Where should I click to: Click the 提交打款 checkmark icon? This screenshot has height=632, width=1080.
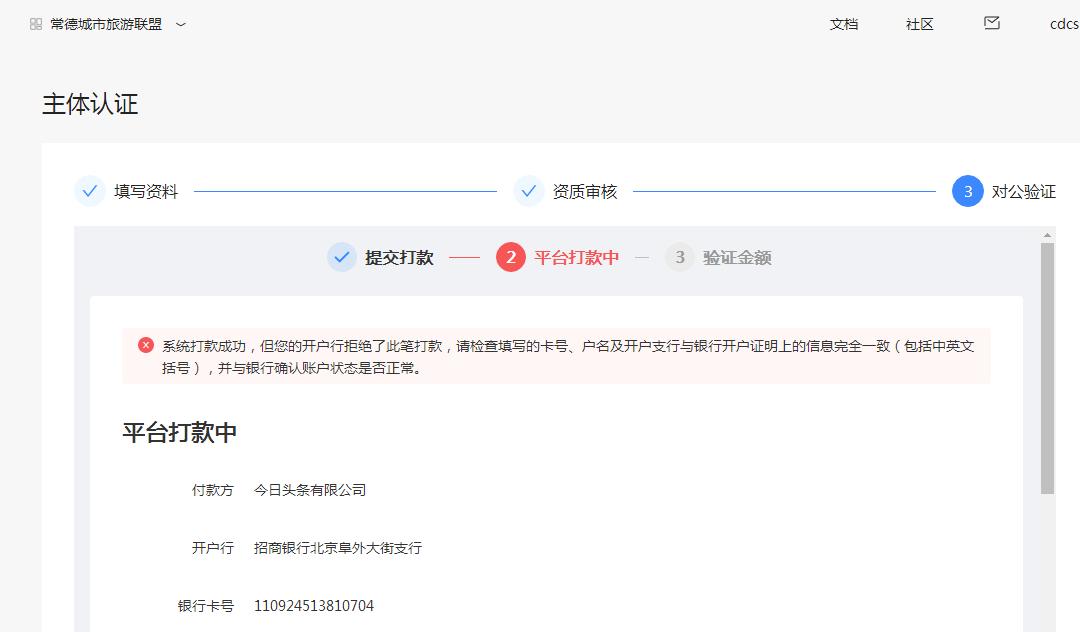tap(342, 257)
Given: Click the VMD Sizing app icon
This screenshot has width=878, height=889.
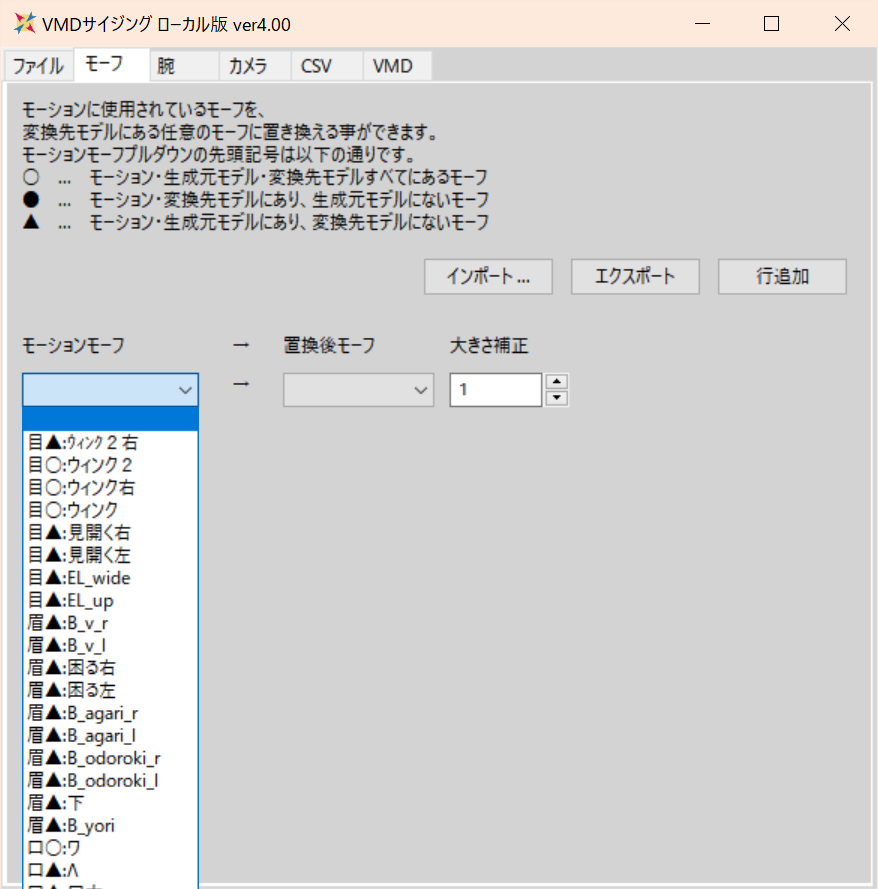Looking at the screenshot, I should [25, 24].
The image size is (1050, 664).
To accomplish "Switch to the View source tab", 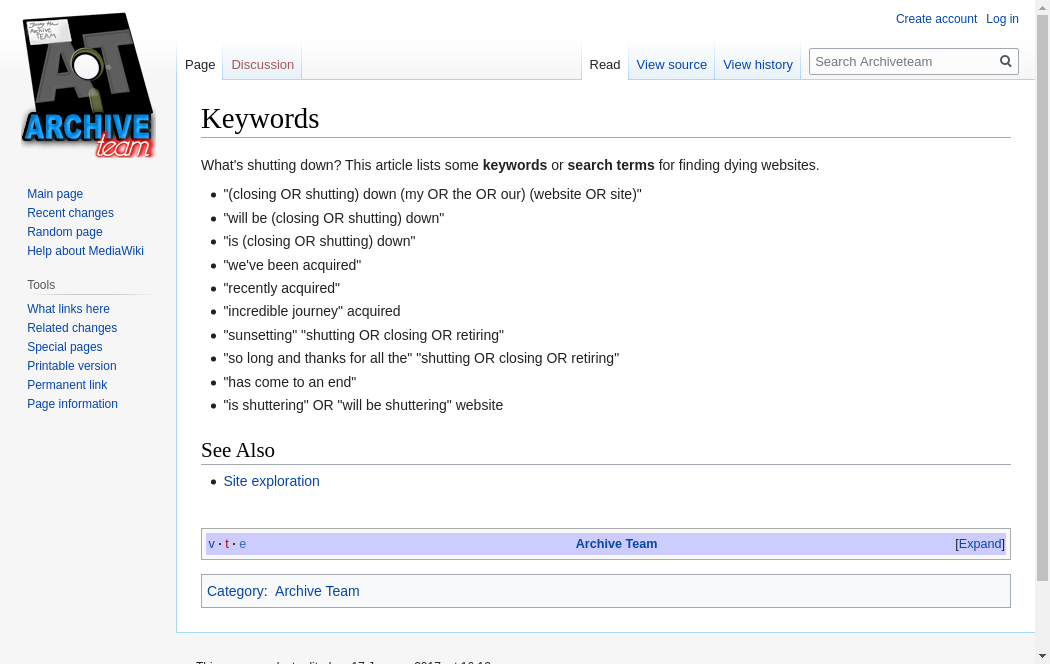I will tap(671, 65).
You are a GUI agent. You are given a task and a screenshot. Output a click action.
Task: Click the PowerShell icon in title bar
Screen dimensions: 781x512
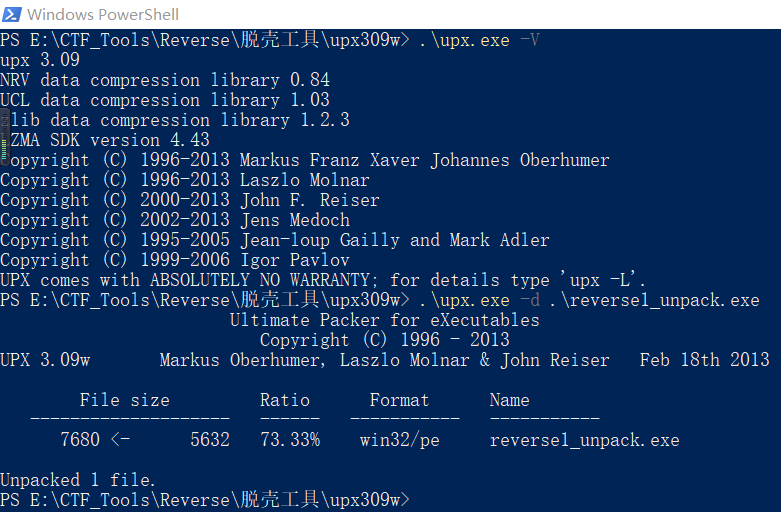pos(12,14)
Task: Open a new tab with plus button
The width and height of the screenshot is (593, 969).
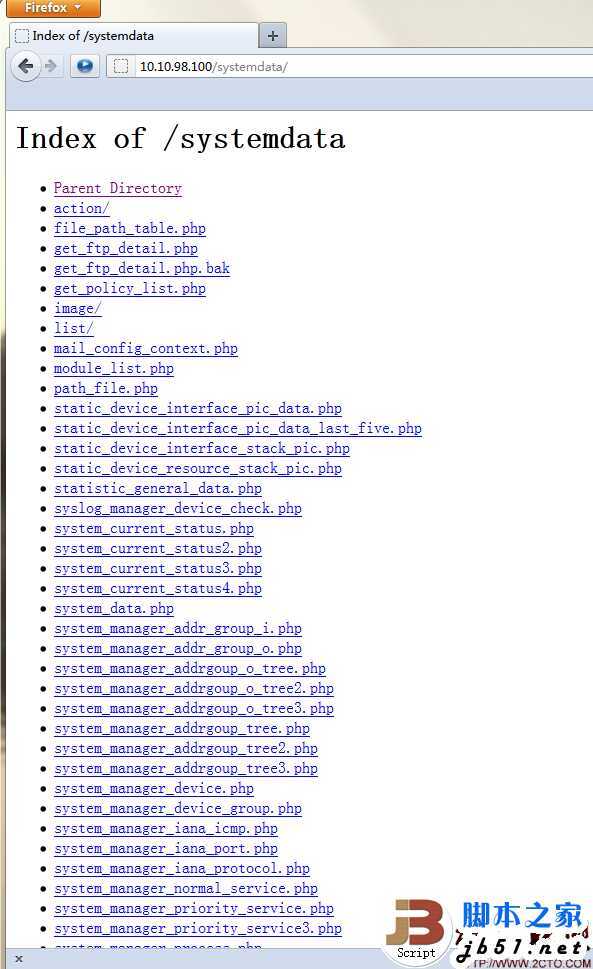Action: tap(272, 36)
----
- [REQUIREMENT]:
In the copy, leave out all pictures, and retype exactly each line from the one with "You are a GUI" through the last line of the entries.

- [SOLUTION TO THE EXERCISE]:
You are a GUI agent. You are given a task and a screenshot. Output a click action.
Task: Click the PowerShell icon in title bar
Screen dimensions: 781x512
pos(12,14)
Task: Open a new tab with plus button
The width and height of the screenshot is (593, 969).
Action: tap(272, 36)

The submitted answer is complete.